──────── ENTRIES SHOWN

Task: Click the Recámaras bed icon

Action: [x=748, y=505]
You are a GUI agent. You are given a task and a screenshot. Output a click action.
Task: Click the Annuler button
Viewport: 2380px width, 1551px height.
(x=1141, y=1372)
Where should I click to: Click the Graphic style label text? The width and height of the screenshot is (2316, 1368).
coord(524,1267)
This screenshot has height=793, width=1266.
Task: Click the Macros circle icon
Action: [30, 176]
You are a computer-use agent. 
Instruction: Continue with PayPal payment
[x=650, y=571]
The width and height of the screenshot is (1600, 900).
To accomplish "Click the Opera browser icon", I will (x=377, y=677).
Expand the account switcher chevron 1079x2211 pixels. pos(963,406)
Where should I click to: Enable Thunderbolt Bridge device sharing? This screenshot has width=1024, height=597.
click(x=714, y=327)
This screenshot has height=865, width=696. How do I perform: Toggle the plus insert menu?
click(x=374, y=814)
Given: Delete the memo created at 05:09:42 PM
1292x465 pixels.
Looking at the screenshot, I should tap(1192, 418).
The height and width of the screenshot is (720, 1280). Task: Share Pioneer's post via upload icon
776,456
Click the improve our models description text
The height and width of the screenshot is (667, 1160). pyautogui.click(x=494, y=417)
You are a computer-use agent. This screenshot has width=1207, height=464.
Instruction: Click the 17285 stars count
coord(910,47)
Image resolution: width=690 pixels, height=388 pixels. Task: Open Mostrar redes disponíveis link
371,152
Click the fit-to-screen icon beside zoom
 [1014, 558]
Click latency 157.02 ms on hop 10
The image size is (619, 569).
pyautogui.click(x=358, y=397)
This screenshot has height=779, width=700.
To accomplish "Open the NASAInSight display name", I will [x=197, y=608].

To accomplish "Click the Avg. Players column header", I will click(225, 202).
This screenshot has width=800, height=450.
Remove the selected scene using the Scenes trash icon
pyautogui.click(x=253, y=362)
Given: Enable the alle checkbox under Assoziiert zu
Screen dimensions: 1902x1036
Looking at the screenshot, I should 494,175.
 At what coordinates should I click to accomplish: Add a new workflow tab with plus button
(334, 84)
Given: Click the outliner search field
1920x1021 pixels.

────────────────

# EXERCISE PROMPT
Write out again every entry above, exactly as given.

# EXERCISE ANSWER
Task: Click the Recámaras bed icon

Action: [x=748, y=505]
You are a GUI agent. You are given a task and a screenshot. Output a click action.
Task: Click the Annuler button
Viewport: 2380px width, 1551px height.
(x=1141, y=1372)
Where should I click to: Click the Graphic style label text? The width and height of the screenshot is (2316, 1368).
coord(524,1267)
This screenshot has height=793, width=1266.
Task: Click the Macros circle icon
Action: [30, 176]
You are a computer-use agent. 
Instruction: Continue with PayPal payment
[x=650, y=571]
The width and height of the screenshot is (1600, 900).
To accomplish "Click the Opera browser icon", I will (x=377, y=677).
Expand the account switcher chevron 1079x2211 pixels. pos(963,406)
Where should I click to: Enable Thunderbolt Bridge device sharing? This screenshot has width=1024, height=597.
click(x=714, y=327)
This screenshot has height=865, width=696. How do I perform: Toggle the plus insert menu?
click(x=374, y=814)
Given: Delete the memo created at 05:09:42 PM
1292x465 pixels.
Looking at the screenshot, I should tap(1192, 418).
The height and width of the screenshot is (720, 1280). Task: Share Pioneer's post via upload icon
776,456
Click the improve our models description text
The height and width of the screenshot is (667, 1160). pyautogui.click(x=494, y=417)
You are a computer-use agent. This screenshot has width=1207, height=464.
Instruction: Click the 17285 stars count
coord(910,47)
Image resolution: width=690 pixels, height=388 pixels. Task: Open Mostrar redes disponíveis link
371,152
Click the fit-to-screen icon beside zoom
 [1014, 558]
Click latency 157.02 ms on hop 10
The image size is (619, 569).
pyautogui.click(x=358, y=397)
This screenshot has height=779, width=700.
To accomplish "Open the NASAInSight display name", I will [x=197, y=608].

To accomplish "Click the Avg. Players column header", I will click(225, 202).
This screenshot has width=800, height=450.
Remove the selected scene using the Scenes trash icon
pyautogui.click(x=253, y=362)
Given: Enable the alle checkbox under Assoziiert zu
Screen dimensions: 1902x1036
Looking at the screenshot, I should 494,175.
 At what coordinates should I click to accomplish: Add a new workflow tab with plus button
(334, 84)
Given: Click the outliner search field
1920x1021 pixels.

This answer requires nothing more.